SAUDI ARAMCO IS BIG, JUST NOT BIG ENOUGH

BY JOHN FOLEY

Saudi Aramco is enormous – staggeringly so. Yet by one measure that matters a lot – the $2 trillion valuation envisaged by Crown Prince Mohammed bin Salman – it’s still not enormous enough.

The world’s largest oil producer disclosed the state of its finances for the first time on Monday as part of a bond issue to fund the $69 billion purchase of a stake in Saudi Basic Industries Corp (SABIC). Titillating details include Aramco’s towering $224 billion of EBITDA, and much new information about the way the company works with its sole shareholder, the government of Saudi Arabia.

It helps shed light on the question of what Aramco’s main crude-oil business is worth, adding flesh to the bones of a valuation Breakingviews laid out back in 2017 in an interactive calculator. At that time, the company was flirting with an initial public offering, which MbS said could value Aramco at $2 trillion. By Breakingviews’ estimates, using a discounted cash-flow valuation, that target was about twice what Aramco was actually worth.

Many of Aramco’s secrets are now in plain sight. Take its remarkable efficiency.

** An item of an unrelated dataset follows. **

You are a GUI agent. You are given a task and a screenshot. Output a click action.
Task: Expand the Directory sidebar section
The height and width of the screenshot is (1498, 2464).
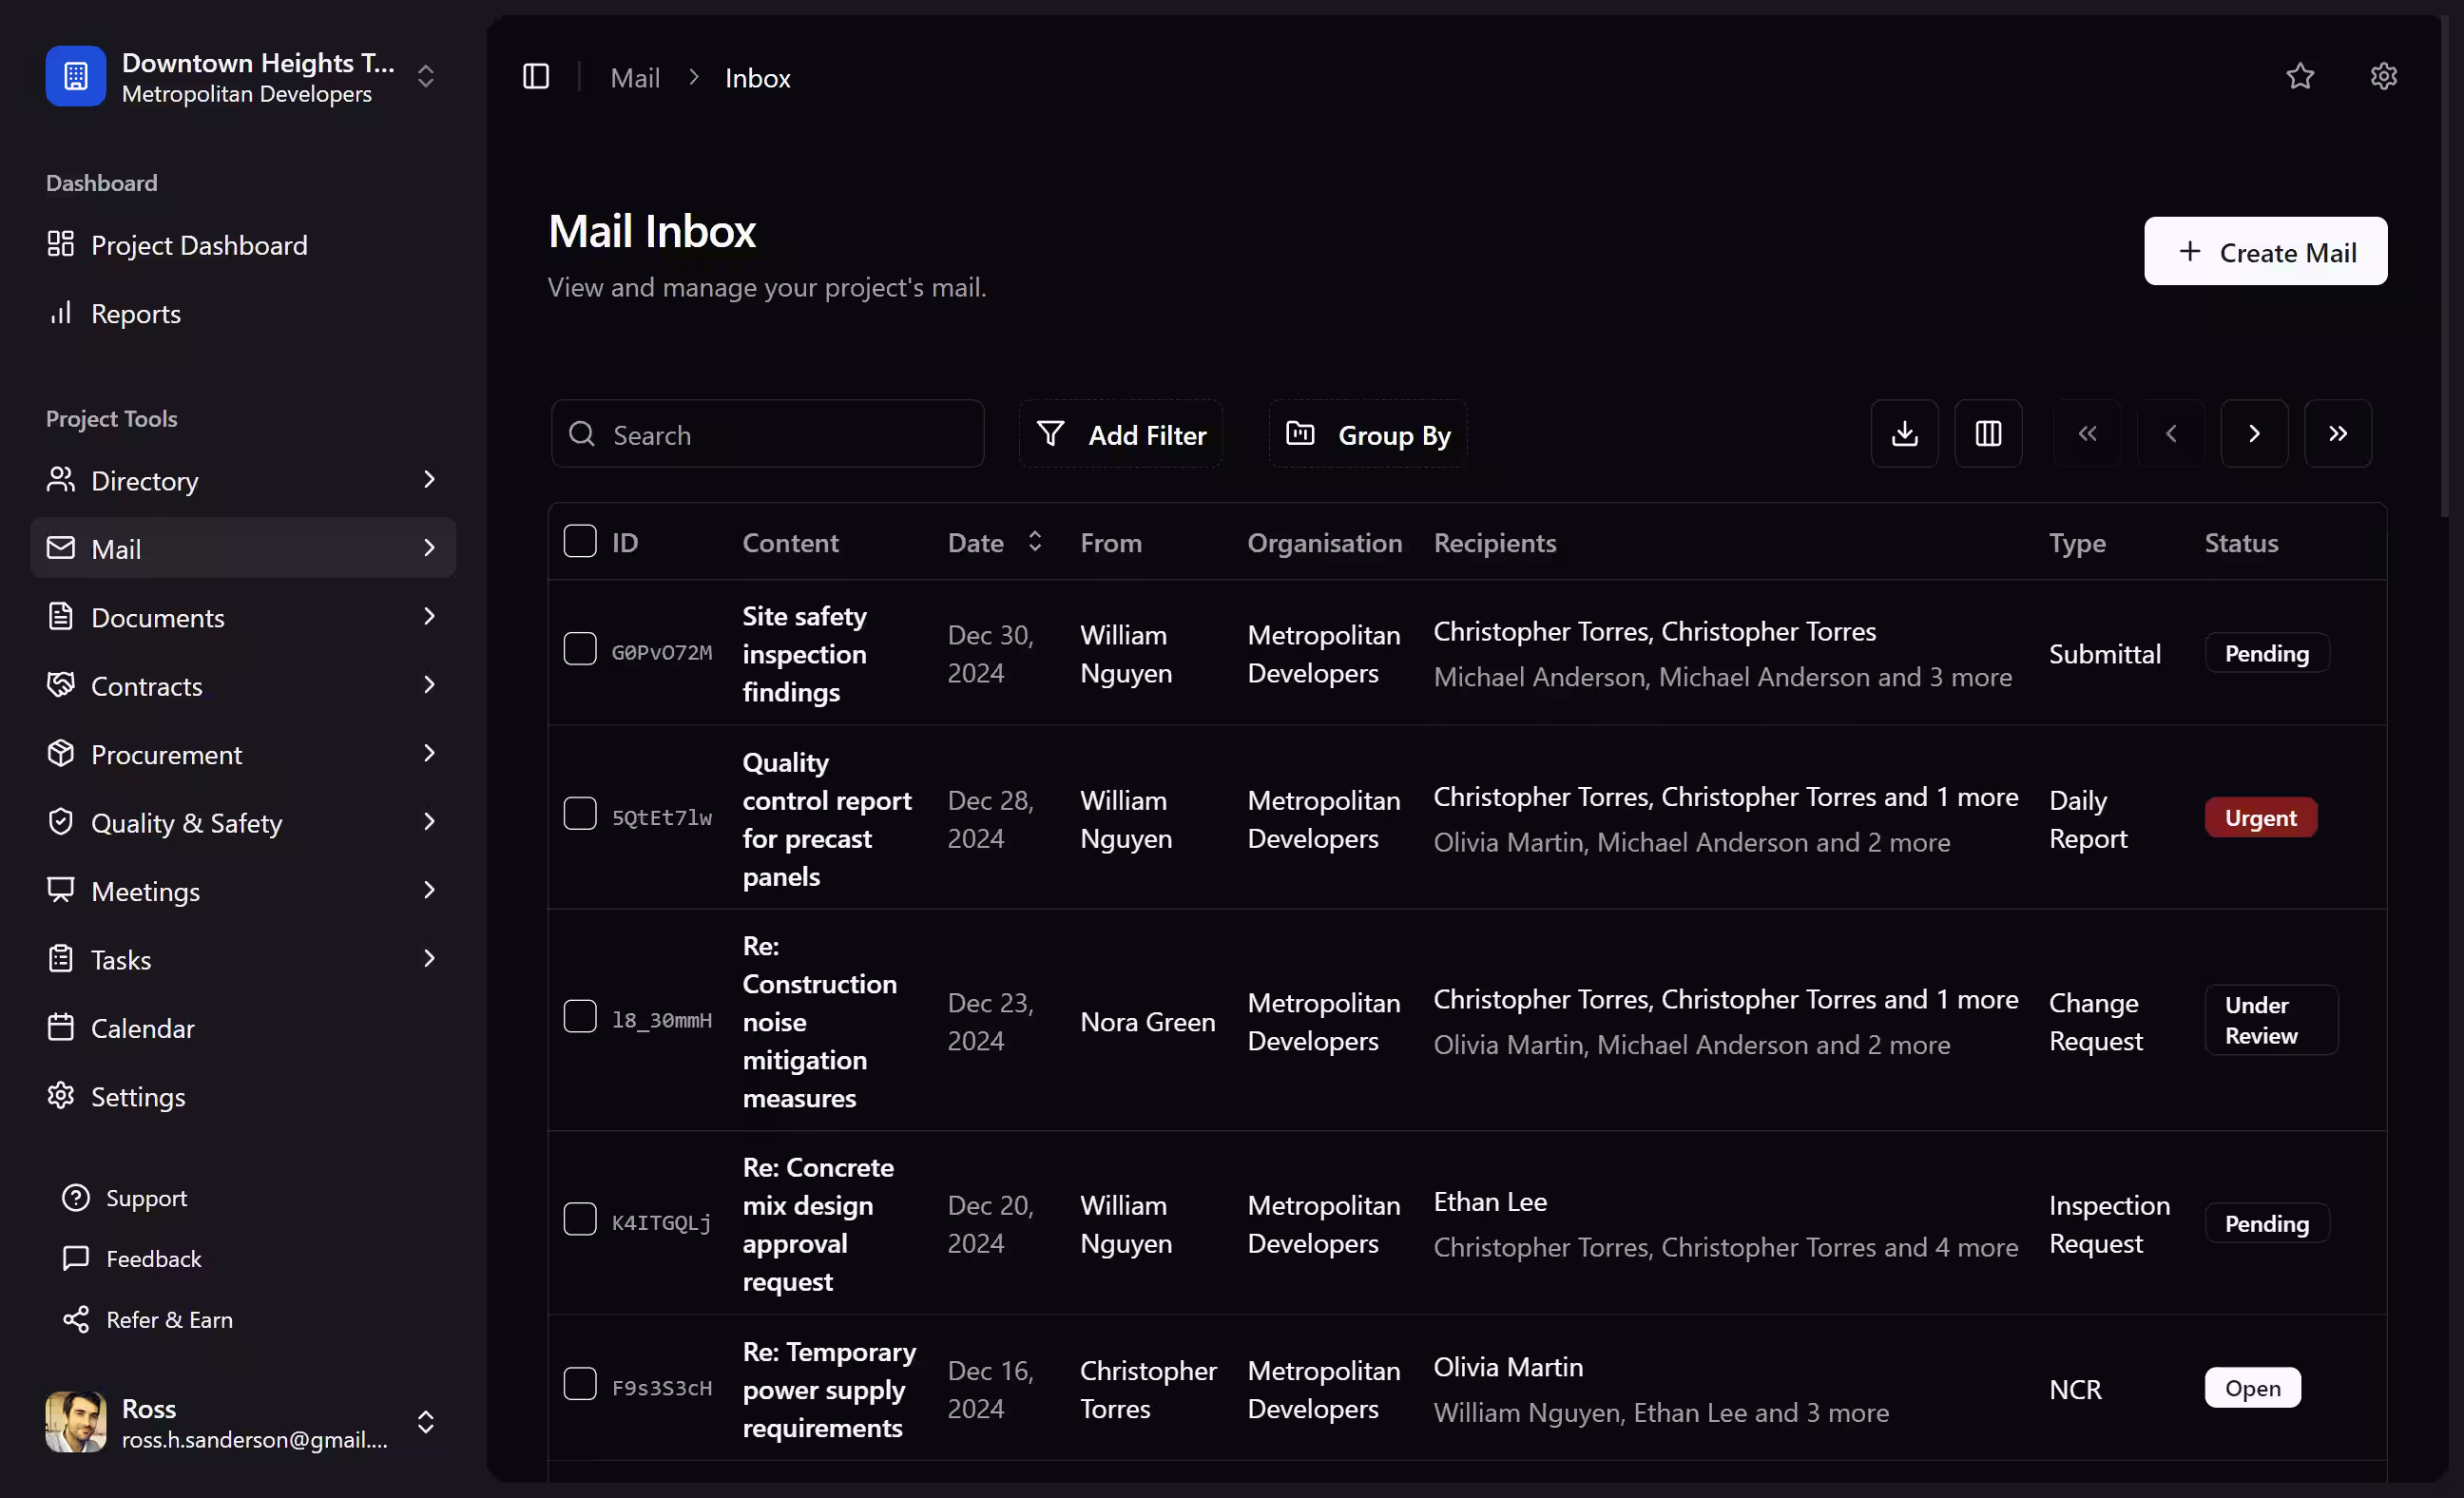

The company finds and extracts crude oil for just $7.50 a barrel, where Breakingviews had assumed $9. The earlier analysis further assumed $2 a barrel of overheads, but the reality looks lower – perhaps $1.50. Breakingviews also assumed Aramco could jack up production to 12.5 million barrels a day, where it has instead stuck at around 10.3 million. Plug the new numbers into the 2017 model, and Aramco is still worth just $1.1 trillion.

But there’s another important variable: the oil price. Then it was around $50 a barrel, now it’s $70. If that level sticks, Aramco could be worth $1.7 trillion, the calculator shows. That’s closer to the prince’s target, and perhaps why he is now more relaxed about raising the curtain around the producer’s finances.

Even then, it’s a generous estimate. Around one-third of Aramco’s crude oil is sold not to third parties at prevailing prices but to Aramco’s “downstream” business, which must supply Saudis with energy at state-controlled prices, reducing its potential profit. The kingdom is moving towards paying the market price for its efforts, but for now, that’s a plan rather than a fact. And so, therefore, is the idea of Aramco attaining that prized $2 trillion valuation.